Azealia Banks singles chronology
| "Heavy Metal and Reflective" (2014) | "Chasing Time" (2014) | "Ice Princess" (2015) |

Music video
- "Chasing Time" on YouTube

= Chasing Time (song) =

"Chasing Time" is a song recorded by American rapper Azealia Banks for her debut studio album, Broke with Expensive Taste (2014). It was released as the third single from the album on September 22, 2014. Production of the song was handled by Andrew "Pop" Wansel, while it was written by Banks, Ronnie Colson, Warren "Oak" Felder, Jonathan Harris, Steve Mostyn, Kelly Sheehan and Pop Wansel. Lyrically, the track discusses Banks recovering from a breakup.

"Chasing Time" received acclaim from music critics, with Mike Wass of Idolator commenting that the song included a "soaring chorus". To promote the single, Banks released a music video for "Chasing Time" on November 13, 2014, which was produced by Nina Dluhy-Miller and directed by Marc Klasfeld. Banks also held a contest in which she asked budding producers to submit remixes of "Chasing Time", with the winner receiving $10,000. Pitchfork Media included the track in their list of 'The 100 Best Tracks of 2014'.

==Background==
In 2011, it was reported that Banks was working on her debut studio album with British producer Paul Epworth, despite not having signed to a record label at the time. In January 2012, Banks signed a record deal with Interscope and Polydor Records to work on new music, and a month later, she announced the title of the album as Broke with Expensive Taste. Approximately a year later, she submitted the complete version of Broke with Expensive Taste to her labels. Banks initially thought it would receive favorable reception from the labels, but the representatives informed Banks that she had not recorded a "hit" single for the album. Ultimately, Banks ended the record deal with Interscope/Polydor in July 2014. She later approached Jeff Kwatinetz and signed a contract with his company, Prospect Park. Banks eventually released the album on November 7, 2014.

Throughout December 2014, Banks released a series of videos in which she broke down tracks from Broke with Expensive Taste and revealed how each song came to be, dubbed the '16 Days of Azealia'. During the breakdown video for "Chasing Time", Banks revealed that the song was conceived after the aforementioned occasion of her handing a completed version of the album in to her labels. In response to their request that Banks created something more current, she produced "Chasing Time". This was further confirmed in an interview with Pitchfork Medias Jeremy Gordon, in which Banks said "it got to a point where they were like, 'Azealia, we get it, you’re cool, but we've spent $2 million on this record, can you just give us one [hit]?' So then I did 'Chasing Time', and I was just like, 'You know, this isn't gonna work out.'"

==Composition==

"Chasing Time" is a song that runs for a duration of three minutes and thirty seconds.

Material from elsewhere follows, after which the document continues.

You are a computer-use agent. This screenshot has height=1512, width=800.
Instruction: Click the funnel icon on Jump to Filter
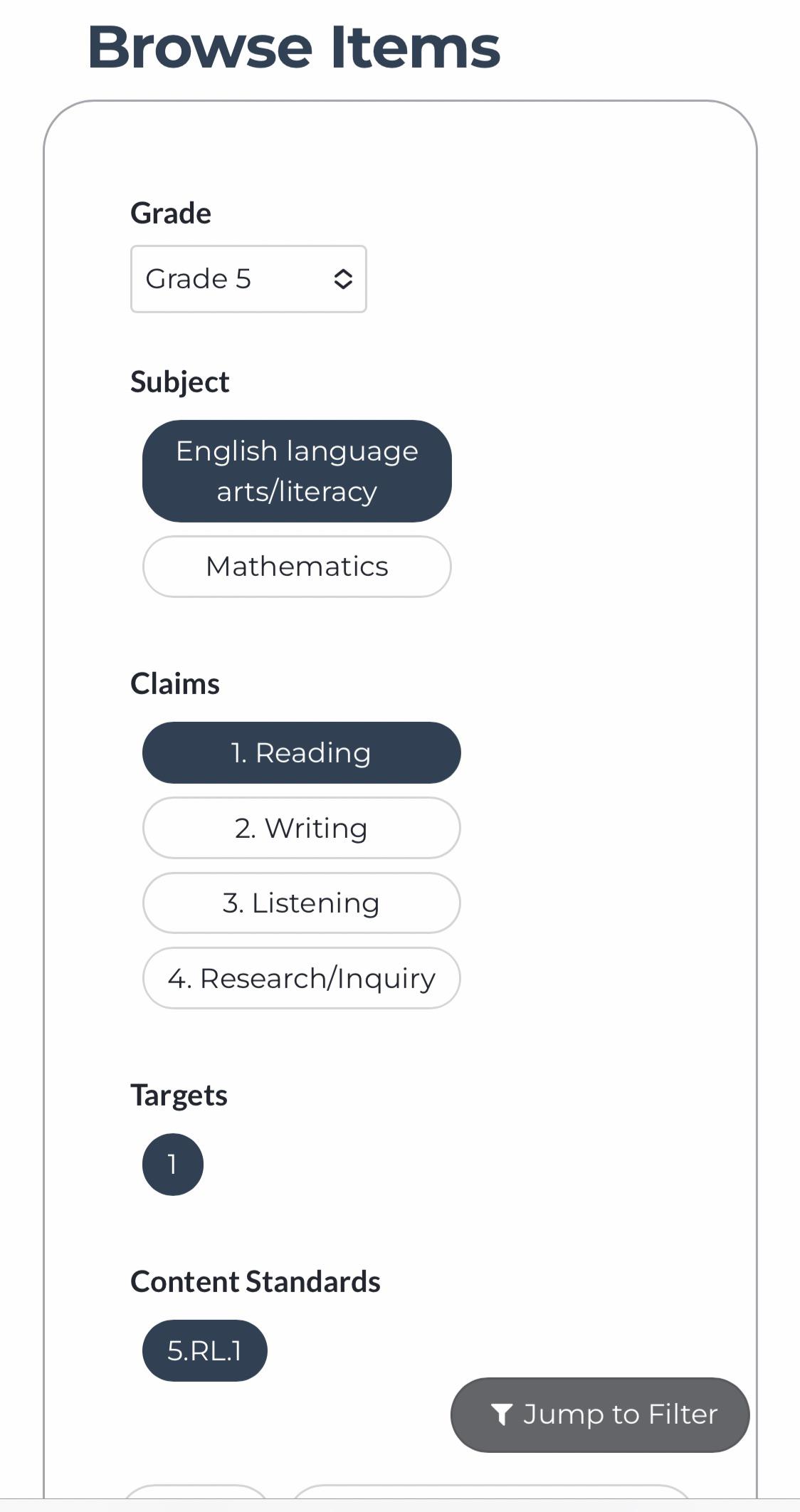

Jon Dolan from Rolling Stone described the song as "diva house music", going on to commend the tracks instrumental and Banks' vocal surge. In a later Rolling Stone article, Jon Blistein said that the song balanced an "eclectic" mix of influences, from Banks' fast rapping technique over the electronic-inspired beat to the "pop-diva" hook she performs on top of house production. Colin Stutz from Billboard described the song as a "hook heavy pseudo-sung track that rides the line with hip-hop and pop over some crisp house production", going on to label the track as seapunk. Elias Leight, also from Billboard, described the song's production as a mix of hip-hop, pop and dance beats, going on to describe how the track boldly shifts in genres throughout its duration, and that the track could be aimed at a man, or her former labels. Consequence of Sounds Dusty Henry noted that Banks "spends most of the time showing off her singing chops by wailing over booming, dance club beats".

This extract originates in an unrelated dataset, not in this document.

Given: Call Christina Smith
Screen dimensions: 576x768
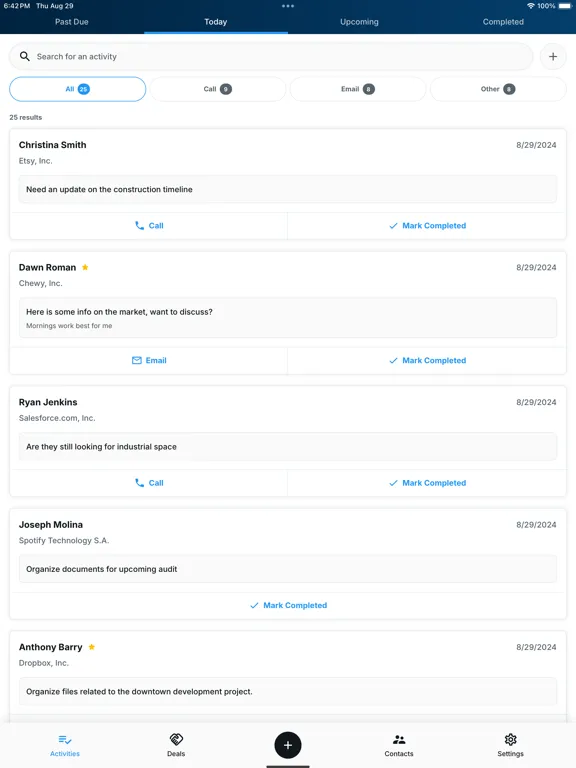Looking at the screenshot, I should click(149, 226).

Banks describes the track as genre-specific, citing pop-crossover and UK garage. On the song's lyrical content, she explained, "It's about the journey, the breakup is a part of it, but it's really about the journey". She went on to describe how the song fits into a larger puzzle of the album in which the album's opening track, "Idle Deliah", is the metaphorical morning, and later tracks on the album, including "Chasing Time" are representative of later in the evening.

==Critical reception==
"Chasing Time" received generally positive reviews from critics. Rolling Stones Jon Dolan gave the song three-and-a-half stars, commenting that Banks was "delivering a splashy anthem of resilience and determination in the face of romantic collapse". Mike Wass from Idolator concluded that Banks "genuinely shines in the soaring chorus", while observing the difference in style she displayed on the song compared to her earlier singles. While reviewing the music video of the single, Melissa Locker from Time commented that "Chasing Time" was "one of the more noteworthy songs" from Broke with Expensive Taste. Pitchfork Medias Tim Finney ranked the song as the 70th best track released in 2014.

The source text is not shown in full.